The start to my career was not driven by an intentional desire to work in media but rather as a way to continue to explore the world (I had traveled and lived in southeast Asia for the previous 18 months and had got bit hard by wander lust). This was the summer of 1992 and a friend of my mom’s was starting a non-profit that was going to work on various projects in Hungary. One of the projects was an English language radio show, Budapest Day & Night, an NPR-styled news program that reported on Hungarian politics and culture.
At that time, because of the massive and historic changes that had just swept through the former Soviet Union and Eastern Europe, there were stories around every corner. Hungary was a particularly interesting place to report on because for many years under the Iron Curtain it had maintained a quasi-private enterprise system, operating in what they referred to as the ‘grey economy.’ As a result, they had a relatively large entrepreneurial class and attracted nearly 90% of all western investment dollars in the first few years after the fall of communism.

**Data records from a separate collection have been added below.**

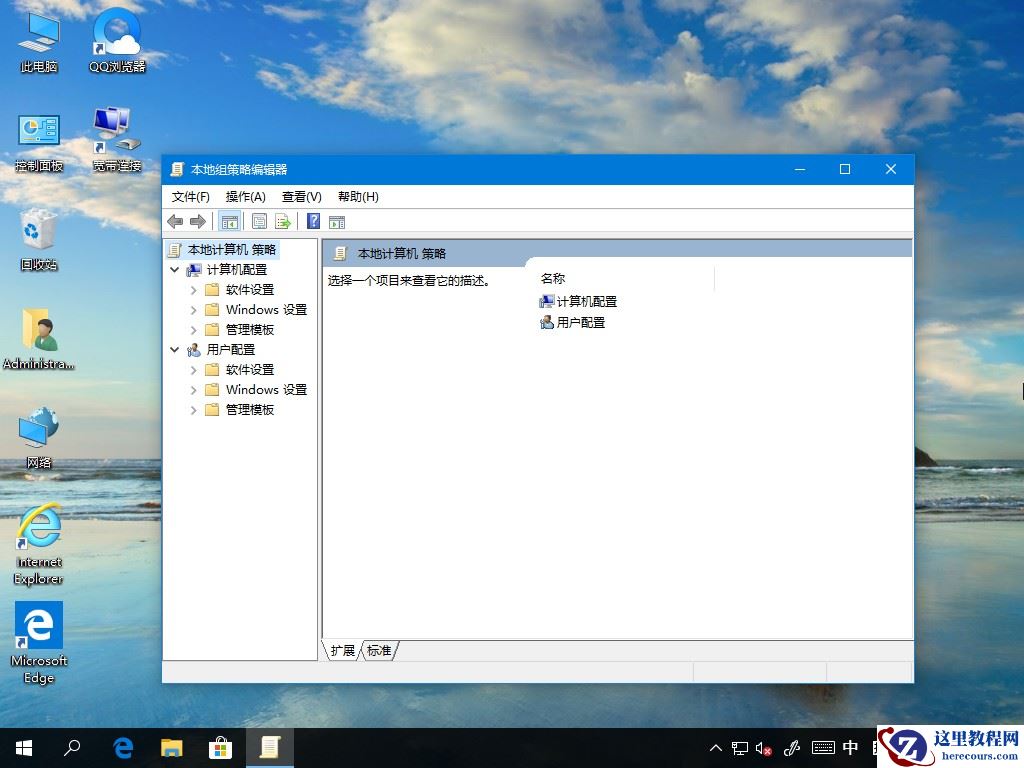Click the Windows Start button
The width and height of the screenshot is (1024, 768).
point(22,747)
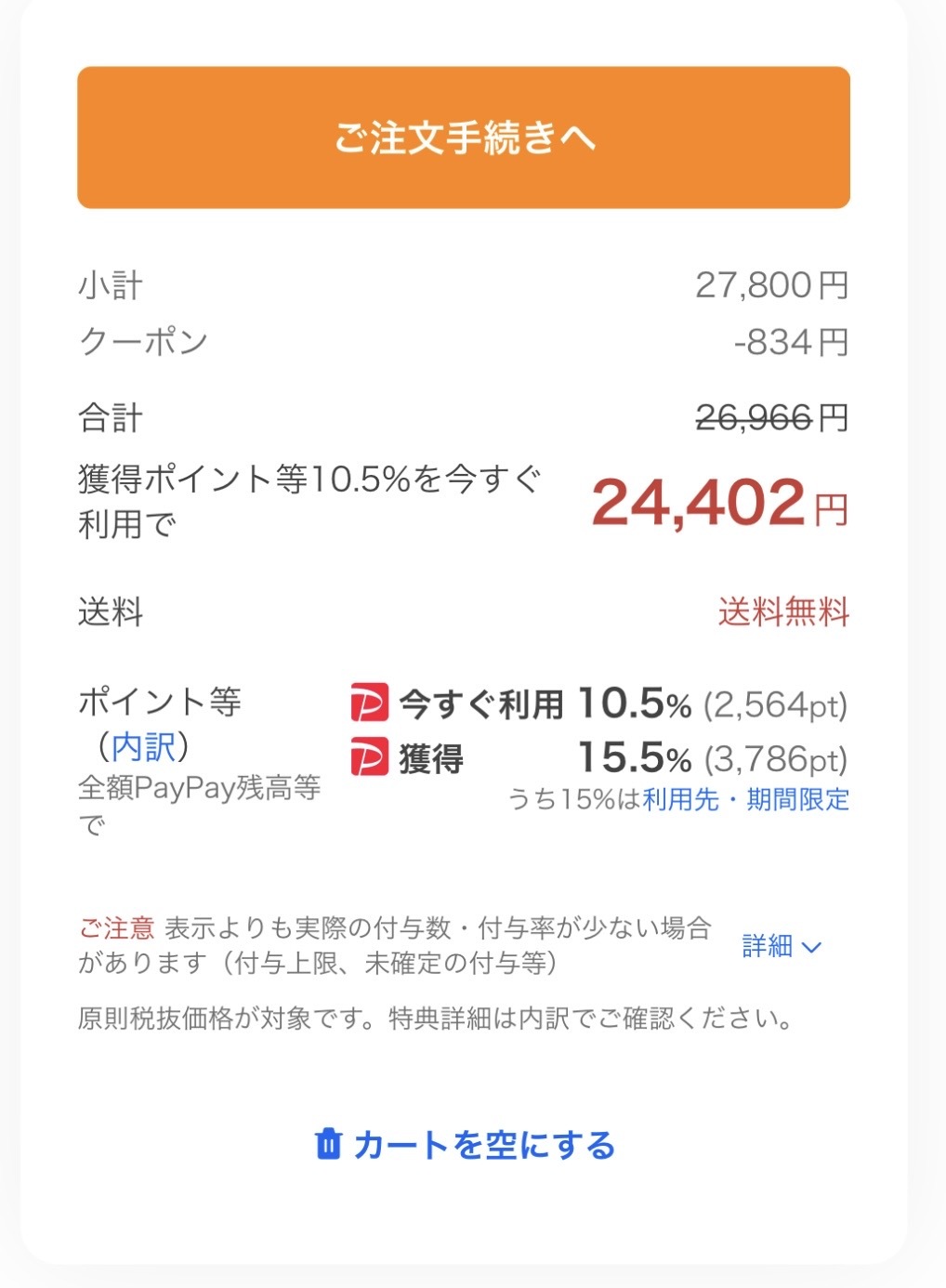Click the struck-through 26,966円 price
946x1288 pixels.
pos(754,418)

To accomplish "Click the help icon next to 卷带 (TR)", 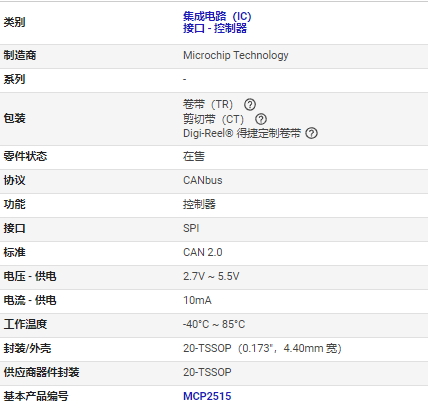I will pyautogui.click(x=250, y=105).

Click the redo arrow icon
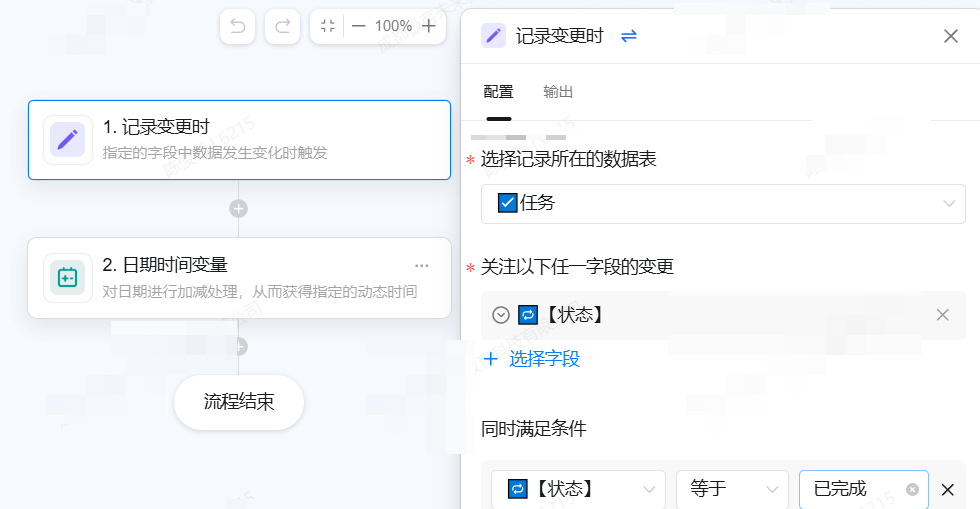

I went over initially to help find sponsors for the program but a few weeks before the program was to start broadcasting, one of the young reporters got homesick and decided to leave, and I ended up taking her spot. Even though I had no formal media background or training as a reporter, I was fascinated by the changes taking place in Hungary and the region and quickly learned how to construct audio stories. The BDN staff was made up of 20-somethings, fresh out of college, and we were all pretty much making it up as we went along. We had wide latitude to focus on the stories that interested us, so I hosted a weekly political roundtable, reported on music happenings and local food, and generally pursued stories that were of interest to me, such as a piece I did on how Hungarians smuggled information, news, and literature out of the country during Communist times via Samzidat underground publishing.